▶ DATA EXTRACT
- - -

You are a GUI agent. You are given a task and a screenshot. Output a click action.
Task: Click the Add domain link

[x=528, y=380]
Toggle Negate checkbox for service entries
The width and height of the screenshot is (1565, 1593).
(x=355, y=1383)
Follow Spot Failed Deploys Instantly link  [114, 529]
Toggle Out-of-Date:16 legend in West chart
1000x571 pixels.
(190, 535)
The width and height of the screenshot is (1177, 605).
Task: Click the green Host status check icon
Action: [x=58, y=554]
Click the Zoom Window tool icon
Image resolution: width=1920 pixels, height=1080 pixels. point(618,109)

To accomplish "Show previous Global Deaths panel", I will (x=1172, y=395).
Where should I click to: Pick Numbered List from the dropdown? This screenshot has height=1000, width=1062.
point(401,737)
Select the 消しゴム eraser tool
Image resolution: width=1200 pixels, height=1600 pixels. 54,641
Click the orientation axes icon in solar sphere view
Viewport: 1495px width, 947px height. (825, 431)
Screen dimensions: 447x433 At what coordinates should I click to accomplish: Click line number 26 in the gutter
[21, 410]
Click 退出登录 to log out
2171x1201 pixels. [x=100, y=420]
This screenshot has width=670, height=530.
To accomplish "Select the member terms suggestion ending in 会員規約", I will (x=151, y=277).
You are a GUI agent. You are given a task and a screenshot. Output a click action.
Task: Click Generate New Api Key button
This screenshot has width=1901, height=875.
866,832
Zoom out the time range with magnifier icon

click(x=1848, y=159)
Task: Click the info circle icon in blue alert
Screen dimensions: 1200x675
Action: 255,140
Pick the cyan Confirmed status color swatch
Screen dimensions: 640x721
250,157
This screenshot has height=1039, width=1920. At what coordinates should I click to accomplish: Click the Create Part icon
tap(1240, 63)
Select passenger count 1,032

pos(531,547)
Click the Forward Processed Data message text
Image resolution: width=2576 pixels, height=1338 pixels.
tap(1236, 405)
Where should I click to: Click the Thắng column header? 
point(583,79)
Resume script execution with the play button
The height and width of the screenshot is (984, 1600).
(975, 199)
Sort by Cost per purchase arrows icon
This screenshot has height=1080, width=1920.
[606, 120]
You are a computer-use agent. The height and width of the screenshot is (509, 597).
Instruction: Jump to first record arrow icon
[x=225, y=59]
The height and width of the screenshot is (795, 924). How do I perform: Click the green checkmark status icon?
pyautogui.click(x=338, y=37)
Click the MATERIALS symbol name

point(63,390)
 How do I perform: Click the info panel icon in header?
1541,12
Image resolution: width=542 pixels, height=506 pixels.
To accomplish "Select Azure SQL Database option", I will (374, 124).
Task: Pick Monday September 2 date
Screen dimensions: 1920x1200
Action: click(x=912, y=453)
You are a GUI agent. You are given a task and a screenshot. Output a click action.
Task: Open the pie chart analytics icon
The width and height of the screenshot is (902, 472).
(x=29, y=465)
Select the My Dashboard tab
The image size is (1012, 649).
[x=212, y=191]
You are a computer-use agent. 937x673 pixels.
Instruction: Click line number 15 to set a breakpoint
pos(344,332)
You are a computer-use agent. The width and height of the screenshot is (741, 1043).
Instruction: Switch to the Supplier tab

- - -

▶ EXERCISE PROMPT
Reproduce verbatim the stretch of the listing from its beginning through the line containing "will (x=1172, y=395).".

▶ OUTPUT FOR THIS EXERCISE
You are a GUI agent. You are given a task and a screenshot. Output a click action.
Task: Click the Add domain link

[x=528, y=380]
Toggle Negate checkbox for service entries
The width and height of the screenshot is (1565, 1593).
(x=355, y=1383)
Follow Spot Failed Deploys Instantly link  [114, 529]
Toggle Out-of-Date:16 legend in West chart
1000x571 pixels.
(190, 535)
The width and height of the screenshot is (1177, 605).
Task: Click the green Host status check icon
Action: [x=58, y=554]
Click the Zoom Window tool icon
Image resolution: width=1920 pixels, height=1080 pixels. point(618,109)

To accomplish "Show previous Global Deaths panel", I will (x=1172, y=395).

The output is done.